Vom zweiten Verfassungszusatz geschützt: Ein Revolver in der Hand eines Kunden in einem Waffengeschäft in Los Angeles. ©  Kevork Djansezian/GettyImages

In den USA wird mit großer Spannung eine Pressekonferenz der National Rifle Association (NRA) erwartet. Eine Woche nach dem Amoklauf von Newtown will die Waffenlobby-Organisation am Nachmittag bekannt geben, wie sie helfen will, dass solche Verbrechen nicht wieder passieren können.

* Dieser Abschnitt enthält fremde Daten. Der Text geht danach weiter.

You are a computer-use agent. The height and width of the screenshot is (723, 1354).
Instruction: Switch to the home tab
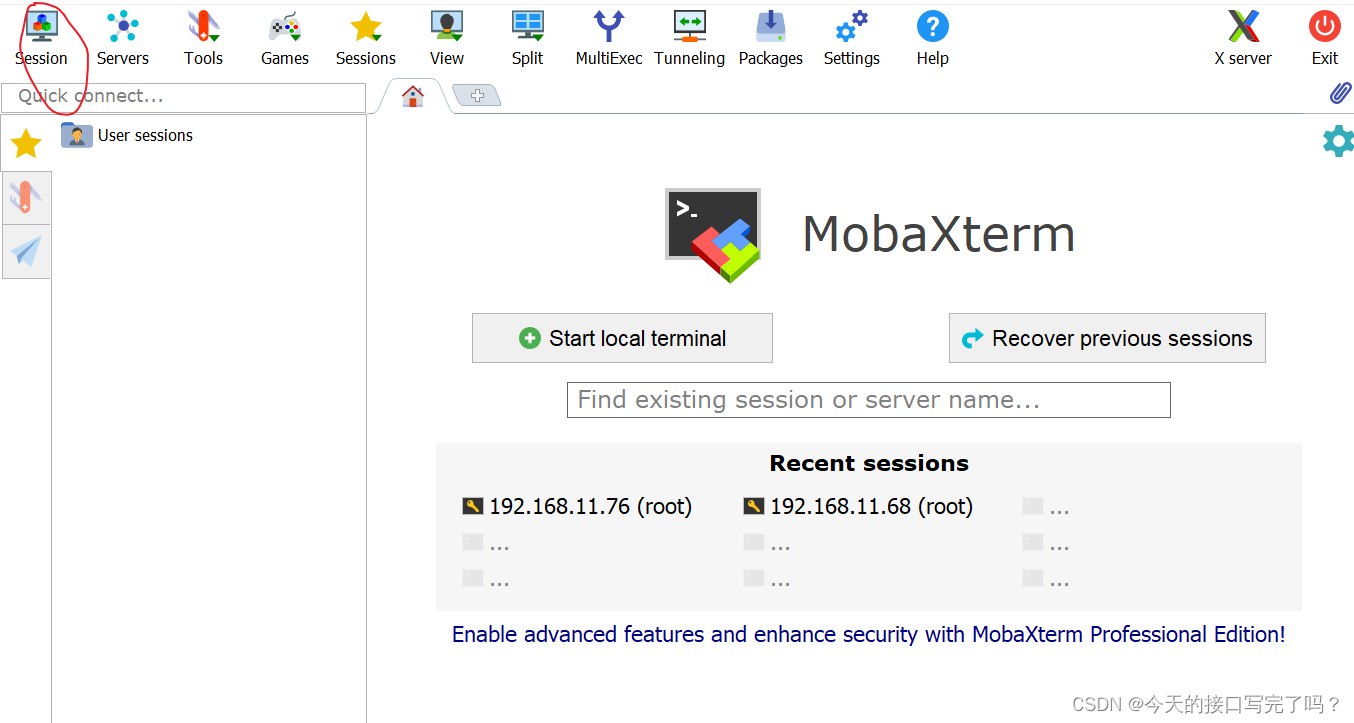(413, 95)
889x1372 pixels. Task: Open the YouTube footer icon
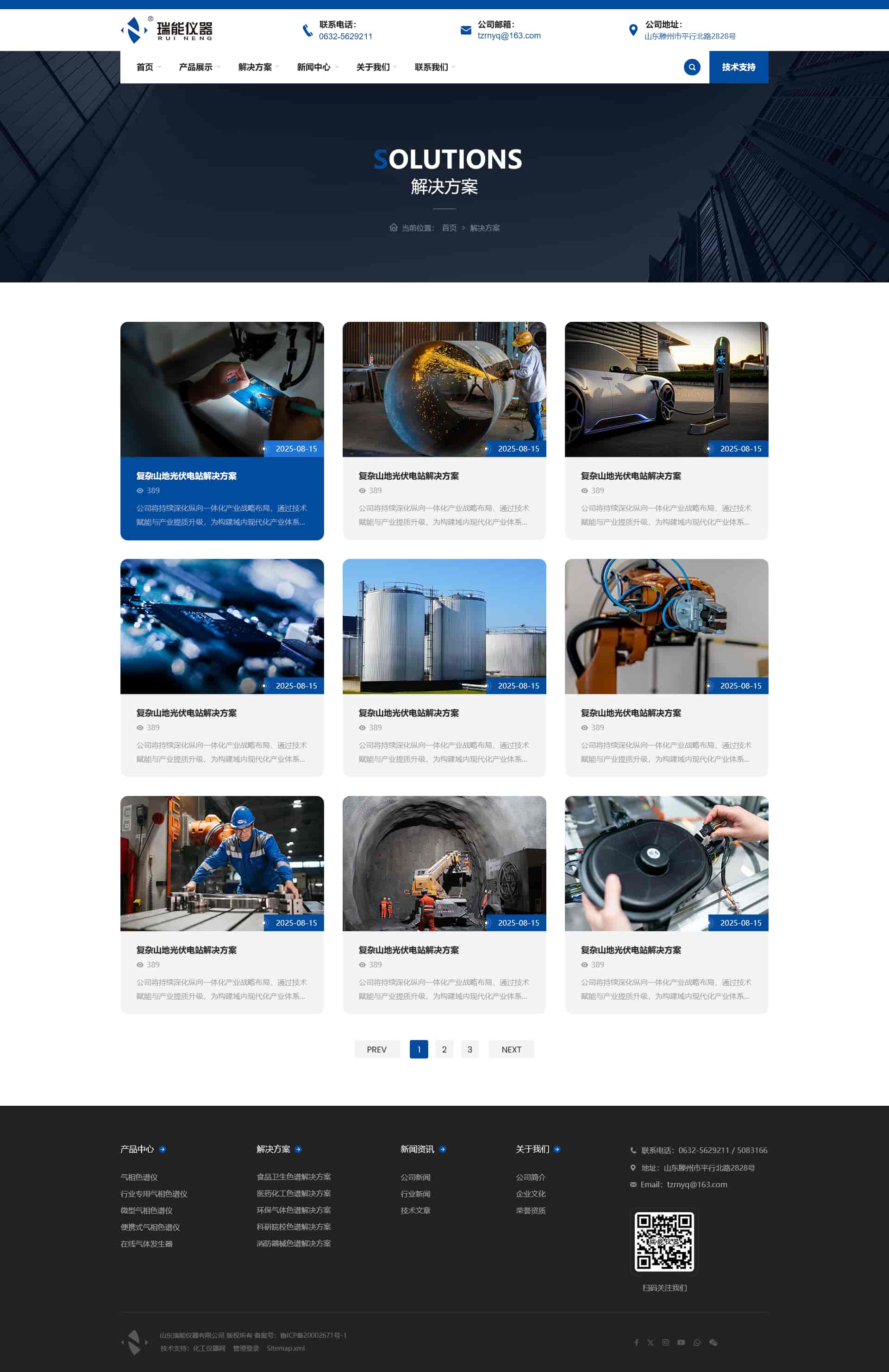tap(681, 1343)
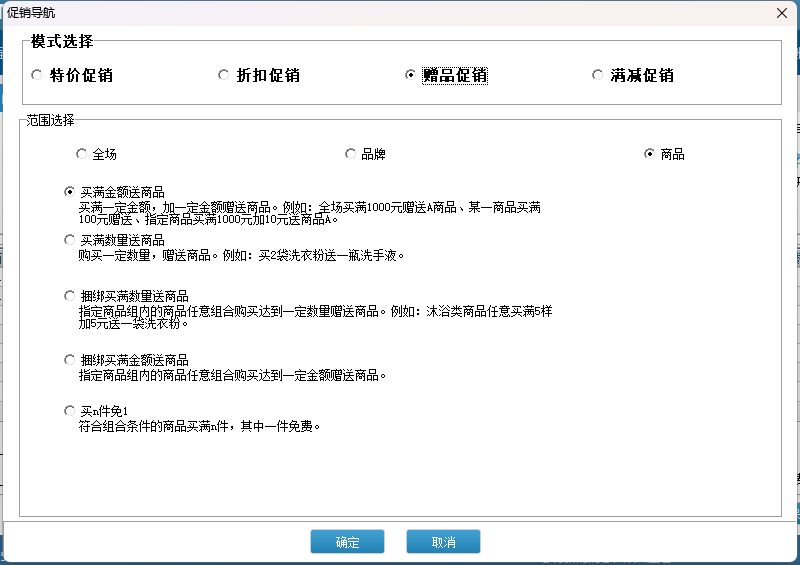The height and width of the screenshot is (565, 800).
Task: Click the 模式选择 section heading
Action: point(62,42)
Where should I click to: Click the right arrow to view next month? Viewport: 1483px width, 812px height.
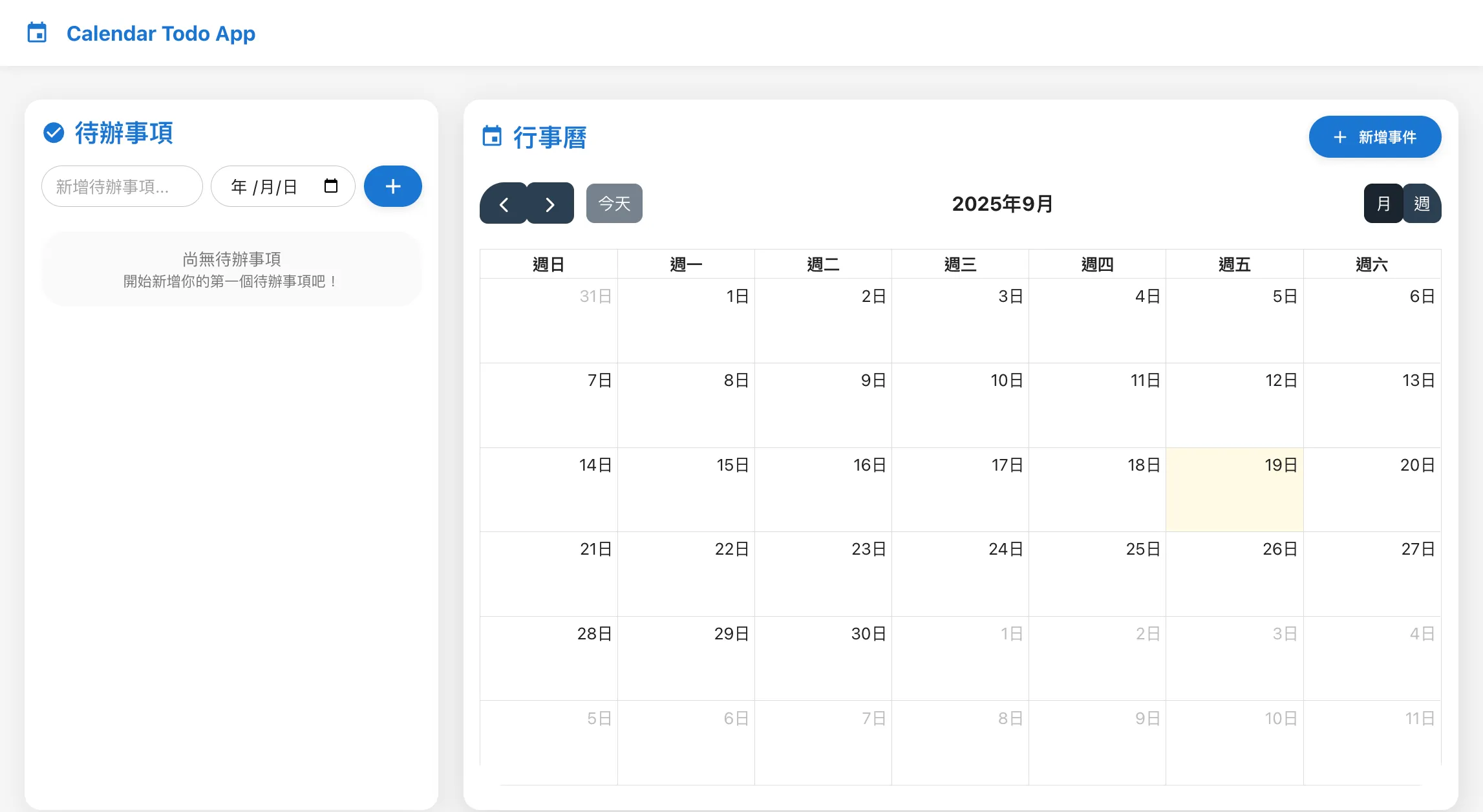click(x=550, y=204)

Die NRA hatte bislang jede Verschärfungen der US-Waffengesetze strikt abgelehnt. Seit dem Schulmassaker ist die Organisation massiv unter Druck geraten. Die NRA äußerte sich tief betrübt über den Vorfall – und versprach überraschend durch "sinnvolle Beiträge" zu helfen, "dass so etwas niemals wieder geschieht".

US-Medien spekulieren aufgrund dieser Formulierung, ob die NRA zu wirklichen Reformen bereit ist, einige Kommentatoren jedoch bleiben wegen der fehlenden Kompromissbereitschaft in der Vergangenheit äußerst skeptisch.

Druck auf NRA wächst

Der Druck für Reformen ist durch das jüngste Massaker, bei dem vor allem Kinder ums Leben kamen , sehr groß geworden. US-Medien spekulieren, dass sich einzelne Abgeordnete und Senatoren von der Lobby abwenden, von deren Unterstützung sie jahrelang profitiert hätten. Die Washington Post spricht bereits von einem "bevorstehenden Showdown über Waffengesetze" .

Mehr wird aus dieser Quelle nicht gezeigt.